Friday, July 21, 2017

You Don't Have to be a Professional to do Our Posters

Recently, I had a client, who, in all seriousness, told me that you don’t have to be a professional to do their posters.

Huh.

I thought about a project I completed last year.

It was an event poster for a winter concert, Christmas songs that were all about journeys – Mary and Joseph traveling to Bethlehem, families traveling to visit relatives.

The organization’s representative was in a quandary on how to represent the spiritual and secular journey on the poster. They suggested just do text and no graphics because they couldn’t think of how to visually both. They didn’t think that splitting the poster in half with an image of Mary and Joseph on one side and a family’s journey on the other would work. I explained that you don’t have to be that literal. We talked about the theme “The Journey”. They talked about some kind of movement or sense of movement, perhaps a comet? Maybe a visual of a snowy path through a winter woods would work? I responded with “Let me see what I can do.”  

Thinking about the title of the concert “The Journey” and what a journey means, I thought that the message for this concert isn’t about the journey but the destination. What I came up with captures that sense of journey to a place while at the same time giving the feeling of something beyond the physical world.

And this takes me back to “you don’t need a professional…” I put it like this: clients have limited tools in their toolbox. They might use bullet points, italics, or bold to highlight text. They might use clip art and center everything. The basics of graphic design and having an eye for composition isn’t there. The ability to see any number of possibilities to visualize their message isn’t there.  

When a client expects the designer to do what they are told then they are not allowing the designer to do their job and the possibilities are lost.

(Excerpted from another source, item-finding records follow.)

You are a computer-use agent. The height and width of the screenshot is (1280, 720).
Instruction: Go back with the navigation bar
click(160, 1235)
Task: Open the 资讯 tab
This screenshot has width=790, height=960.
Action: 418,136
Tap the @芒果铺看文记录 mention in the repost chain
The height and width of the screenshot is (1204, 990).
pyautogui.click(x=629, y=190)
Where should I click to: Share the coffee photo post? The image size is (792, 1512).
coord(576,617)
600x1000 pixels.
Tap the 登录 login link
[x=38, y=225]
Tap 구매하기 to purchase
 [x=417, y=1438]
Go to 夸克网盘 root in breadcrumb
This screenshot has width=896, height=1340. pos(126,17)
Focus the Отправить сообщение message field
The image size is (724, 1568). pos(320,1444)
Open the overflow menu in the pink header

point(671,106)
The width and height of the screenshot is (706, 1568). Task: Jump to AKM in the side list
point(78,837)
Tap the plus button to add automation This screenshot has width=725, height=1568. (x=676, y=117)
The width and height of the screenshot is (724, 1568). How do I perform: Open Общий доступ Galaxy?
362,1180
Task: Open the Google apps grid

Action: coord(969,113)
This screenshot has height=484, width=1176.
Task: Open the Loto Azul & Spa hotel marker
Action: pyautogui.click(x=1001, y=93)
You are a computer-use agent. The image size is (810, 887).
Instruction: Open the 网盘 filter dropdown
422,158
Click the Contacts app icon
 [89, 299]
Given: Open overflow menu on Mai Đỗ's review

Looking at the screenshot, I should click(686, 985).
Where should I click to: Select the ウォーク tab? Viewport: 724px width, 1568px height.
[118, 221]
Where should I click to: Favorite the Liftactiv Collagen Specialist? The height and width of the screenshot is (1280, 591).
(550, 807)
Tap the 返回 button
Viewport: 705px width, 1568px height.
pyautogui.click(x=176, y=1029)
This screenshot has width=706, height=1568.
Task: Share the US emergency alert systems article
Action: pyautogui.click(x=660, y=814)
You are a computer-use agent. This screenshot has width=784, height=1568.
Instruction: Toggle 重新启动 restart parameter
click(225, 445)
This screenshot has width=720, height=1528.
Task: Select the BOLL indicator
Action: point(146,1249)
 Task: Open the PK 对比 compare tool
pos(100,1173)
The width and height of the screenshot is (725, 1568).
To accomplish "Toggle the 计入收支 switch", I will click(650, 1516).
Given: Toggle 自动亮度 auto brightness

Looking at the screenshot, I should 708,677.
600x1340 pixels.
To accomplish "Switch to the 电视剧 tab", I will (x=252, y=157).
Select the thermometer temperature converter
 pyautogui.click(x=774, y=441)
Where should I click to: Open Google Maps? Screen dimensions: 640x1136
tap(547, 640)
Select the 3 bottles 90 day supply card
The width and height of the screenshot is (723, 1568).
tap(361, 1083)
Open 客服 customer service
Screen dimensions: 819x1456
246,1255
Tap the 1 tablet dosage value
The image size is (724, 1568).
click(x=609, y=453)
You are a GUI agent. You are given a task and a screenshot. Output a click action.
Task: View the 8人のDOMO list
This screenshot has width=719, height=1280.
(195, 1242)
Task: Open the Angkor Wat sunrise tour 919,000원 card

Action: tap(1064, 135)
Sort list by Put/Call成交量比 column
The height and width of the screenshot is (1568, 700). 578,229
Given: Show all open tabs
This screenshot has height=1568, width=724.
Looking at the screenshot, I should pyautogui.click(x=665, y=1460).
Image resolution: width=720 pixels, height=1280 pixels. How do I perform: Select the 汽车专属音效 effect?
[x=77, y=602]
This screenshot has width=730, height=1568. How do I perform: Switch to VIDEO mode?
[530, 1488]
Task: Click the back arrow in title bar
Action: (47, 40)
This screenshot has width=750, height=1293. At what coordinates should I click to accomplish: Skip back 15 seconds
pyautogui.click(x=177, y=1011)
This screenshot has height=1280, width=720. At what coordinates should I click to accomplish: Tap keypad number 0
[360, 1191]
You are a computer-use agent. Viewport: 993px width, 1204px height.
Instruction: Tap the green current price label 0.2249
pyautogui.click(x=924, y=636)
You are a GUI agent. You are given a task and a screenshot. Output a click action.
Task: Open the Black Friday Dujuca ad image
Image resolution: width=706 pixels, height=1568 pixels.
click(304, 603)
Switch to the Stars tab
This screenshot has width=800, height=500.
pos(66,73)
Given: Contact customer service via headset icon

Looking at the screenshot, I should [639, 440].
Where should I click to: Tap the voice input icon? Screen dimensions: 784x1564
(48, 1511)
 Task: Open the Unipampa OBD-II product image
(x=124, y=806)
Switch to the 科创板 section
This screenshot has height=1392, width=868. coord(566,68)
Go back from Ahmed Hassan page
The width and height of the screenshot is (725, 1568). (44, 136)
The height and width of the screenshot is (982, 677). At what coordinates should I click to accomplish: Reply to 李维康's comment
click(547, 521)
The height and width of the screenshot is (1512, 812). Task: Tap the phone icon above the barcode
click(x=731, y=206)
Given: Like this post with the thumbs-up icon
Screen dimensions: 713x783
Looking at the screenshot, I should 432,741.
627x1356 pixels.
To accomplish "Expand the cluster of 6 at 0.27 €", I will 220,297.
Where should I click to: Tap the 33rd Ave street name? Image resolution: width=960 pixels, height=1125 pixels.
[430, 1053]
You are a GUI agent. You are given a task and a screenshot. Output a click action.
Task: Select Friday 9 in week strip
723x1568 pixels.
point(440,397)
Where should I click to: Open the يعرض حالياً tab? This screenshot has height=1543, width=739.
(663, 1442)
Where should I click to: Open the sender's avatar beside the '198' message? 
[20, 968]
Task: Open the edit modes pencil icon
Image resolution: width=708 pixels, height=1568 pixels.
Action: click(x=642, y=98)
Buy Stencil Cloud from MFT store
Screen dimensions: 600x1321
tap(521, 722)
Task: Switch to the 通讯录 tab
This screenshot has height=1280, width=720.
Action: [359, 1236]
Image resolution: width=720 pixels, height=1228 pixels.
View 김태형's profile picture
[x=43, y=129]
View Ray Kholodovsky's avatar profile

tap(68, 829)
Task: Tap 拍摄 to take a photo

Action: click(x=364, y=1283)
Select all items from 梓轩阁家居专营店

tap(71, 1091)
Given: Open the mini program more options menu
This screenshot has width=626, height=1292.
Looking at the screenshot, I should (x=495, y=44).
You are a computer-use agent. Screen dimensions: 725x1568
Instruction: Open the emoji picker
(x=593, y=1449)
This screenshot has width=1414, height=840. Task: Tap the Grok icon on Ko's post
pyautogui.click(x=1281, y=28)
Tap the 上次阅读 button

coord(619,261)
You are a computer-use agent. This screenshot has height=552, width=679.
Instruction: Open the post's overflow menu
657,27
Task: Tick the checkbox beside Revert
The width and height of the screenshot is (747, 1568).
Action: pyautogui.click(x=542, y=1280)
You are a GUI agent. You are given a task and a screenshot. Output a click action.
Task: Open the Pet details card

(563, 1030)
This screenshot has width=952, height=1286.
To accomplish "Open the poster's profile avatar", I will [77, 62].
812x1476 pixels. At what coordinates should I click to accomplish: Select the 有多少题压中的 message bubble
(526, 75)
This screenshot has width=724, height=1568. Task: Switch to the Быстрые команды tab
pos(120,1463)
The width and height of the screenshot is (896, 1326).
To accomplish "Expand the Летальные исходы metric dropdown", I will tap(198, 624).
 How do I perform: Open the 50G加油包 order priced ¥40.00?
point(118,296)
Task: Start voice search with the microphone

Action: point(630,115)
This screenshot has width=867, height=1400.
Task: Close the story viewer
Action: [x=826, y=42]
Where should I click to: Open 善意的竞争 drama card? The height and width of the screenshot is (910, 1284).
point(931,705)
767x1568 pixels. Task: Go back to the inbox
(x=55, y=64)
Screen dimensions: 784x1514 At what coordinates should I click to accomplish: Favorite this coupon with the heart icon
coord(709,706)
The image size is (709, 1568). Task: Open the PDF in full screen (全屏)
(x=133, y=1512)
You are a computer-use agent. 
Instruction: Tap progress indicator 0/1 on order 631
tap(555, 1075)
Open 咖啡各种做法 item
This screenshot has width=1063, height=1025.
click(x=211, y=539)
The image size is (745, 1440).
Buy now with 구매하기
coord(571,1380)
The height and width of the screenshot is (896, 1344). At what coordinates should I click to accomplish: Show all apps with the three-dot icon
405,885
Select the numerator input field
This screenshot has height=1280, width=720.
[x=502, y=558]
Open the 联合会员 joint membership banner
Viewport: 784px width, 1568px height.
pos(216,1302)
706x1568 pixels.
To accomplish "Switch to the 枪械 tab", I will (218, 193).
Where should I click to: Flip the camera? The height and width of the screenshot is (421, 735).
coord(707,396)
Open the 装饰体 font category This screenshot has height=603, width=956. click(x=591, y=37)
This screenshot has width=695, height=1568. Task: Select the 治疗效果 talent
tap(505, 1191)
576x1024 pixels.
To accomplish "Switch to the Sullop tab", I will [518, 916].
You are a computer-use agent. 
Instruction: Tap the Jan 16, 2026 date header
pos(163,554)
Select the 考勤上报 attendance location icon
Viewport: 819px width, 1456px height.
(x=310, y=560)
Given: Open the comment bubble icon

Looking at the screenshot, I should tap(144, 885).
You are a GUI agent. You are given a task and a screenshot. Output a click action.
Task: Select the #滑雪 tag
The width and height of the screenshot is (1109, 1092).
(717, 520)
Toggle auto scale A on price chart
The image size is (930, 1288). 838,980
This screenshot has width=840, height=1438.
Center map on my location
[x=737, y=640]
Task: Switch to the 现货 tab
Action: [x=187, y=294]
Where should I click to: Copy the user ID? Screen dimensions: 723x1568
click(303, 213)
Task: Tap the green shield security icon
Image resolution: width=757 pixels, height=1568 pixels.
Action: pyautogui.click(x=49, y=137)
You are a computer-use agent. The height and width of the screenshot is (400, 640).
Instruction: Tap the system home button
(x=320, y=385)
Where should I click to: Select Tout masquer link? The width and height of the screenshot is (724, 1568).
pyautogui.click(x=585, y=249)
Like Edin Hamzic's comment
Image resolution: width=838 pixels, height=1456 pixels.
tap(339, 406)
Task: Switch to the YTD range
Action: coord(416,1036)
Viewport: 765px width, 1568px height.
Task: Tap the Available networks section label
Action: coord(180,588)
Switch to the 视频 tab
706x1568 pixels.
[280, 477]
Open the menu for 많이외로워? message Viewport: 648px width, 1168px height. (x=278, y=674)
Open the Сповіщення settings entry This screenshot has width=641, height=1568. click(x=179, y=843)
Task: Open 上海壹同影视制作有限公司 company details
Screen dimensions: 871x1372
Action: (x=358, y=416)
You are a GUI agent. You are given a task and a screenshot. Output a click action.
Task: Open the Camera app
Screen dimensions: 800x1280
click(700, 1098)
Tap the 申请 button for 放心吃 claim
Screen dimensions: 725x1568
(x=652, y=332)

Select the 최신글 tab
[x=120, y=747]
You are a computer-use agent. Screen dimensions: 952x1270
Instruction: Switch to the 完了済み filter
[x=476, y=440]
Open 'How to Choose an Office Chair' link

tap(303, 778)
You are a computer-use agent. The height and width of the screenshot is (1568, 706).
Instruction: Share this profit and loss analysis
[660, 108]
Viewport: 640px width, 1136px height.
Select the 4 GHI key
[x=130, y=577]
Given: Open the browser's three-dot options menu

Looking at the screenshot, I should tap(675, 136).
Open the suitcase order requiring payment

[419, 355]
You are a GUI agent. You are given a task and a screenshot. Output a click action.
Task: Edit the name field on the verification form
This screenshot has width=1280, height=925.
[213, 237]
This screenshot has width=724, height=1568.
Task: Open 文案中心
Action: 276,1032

A professional will think and imagine something the client would never think of. Telling the client that they don’t know what they are doing is problematic. Explaining that this isn’t their area of expertise; that it’s the designer’s job to come up with solutions can be misunderstood. Depending on the client, this could come across as having a big ego.

But if I had done what I was told, the first idea presented to me, the client would have had a poster with only text and a logo. They wouldn’t have a poster that they loved and caught the attention of the public.

“You don’t need a professional to…”

Then you don’t need a graphic designer or commercial artist.